Work instruction »
Restate word for word the lines beginning with the one that contains "[dialog] (446, 1288)" and ending at the bottom of the records below, both included.

(Collected data)
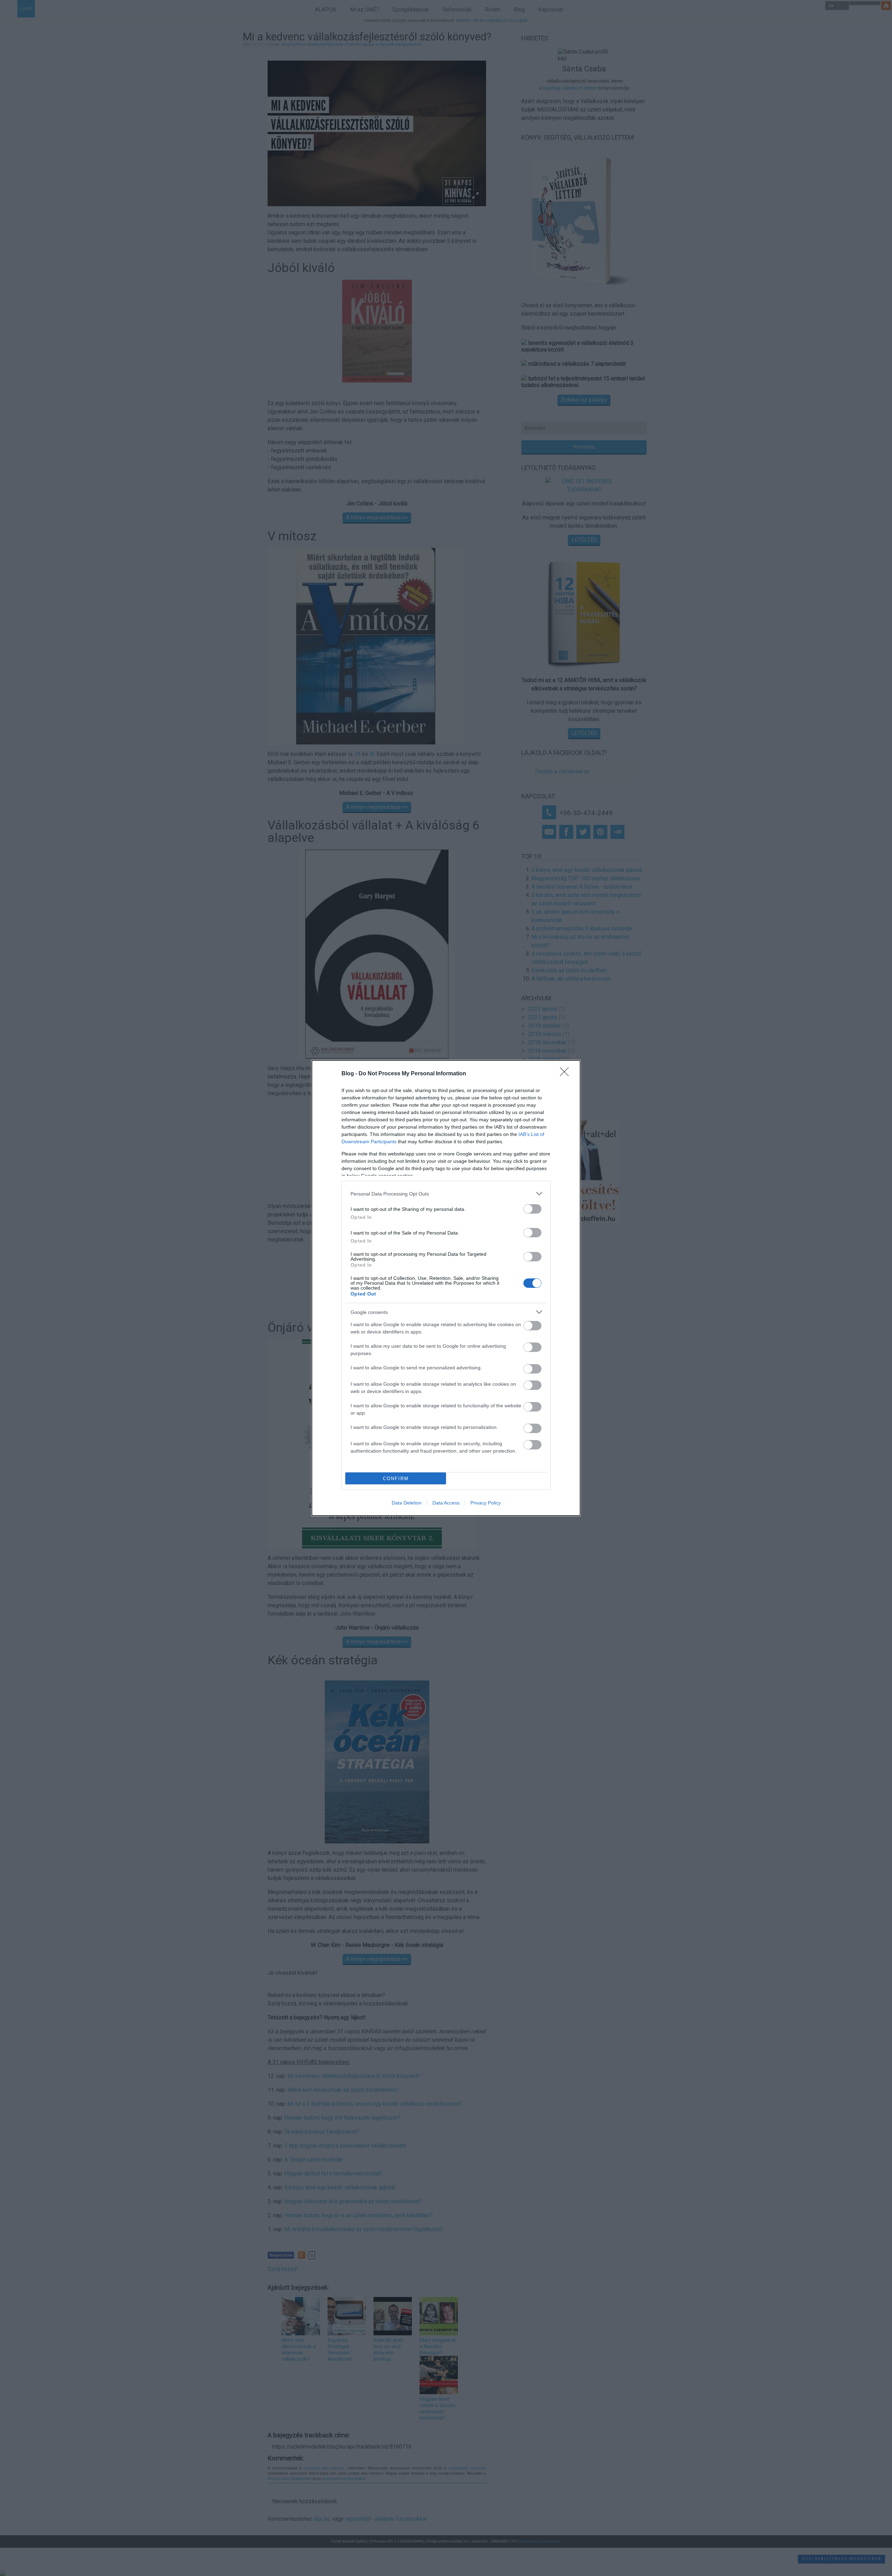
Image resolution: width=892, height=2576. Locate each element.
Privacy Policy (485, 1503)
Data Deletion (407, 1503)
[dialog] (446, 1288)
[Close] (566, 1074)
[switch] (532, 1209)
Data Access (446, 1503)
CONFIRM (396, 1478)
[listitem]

Solution to this exercise »
[dialog] (446, 1288)
[Close] (566, 1074)
[switch] (532, 1209)
Data Access (446, 1503)
CONFIRM (396, 1478)
[listitem]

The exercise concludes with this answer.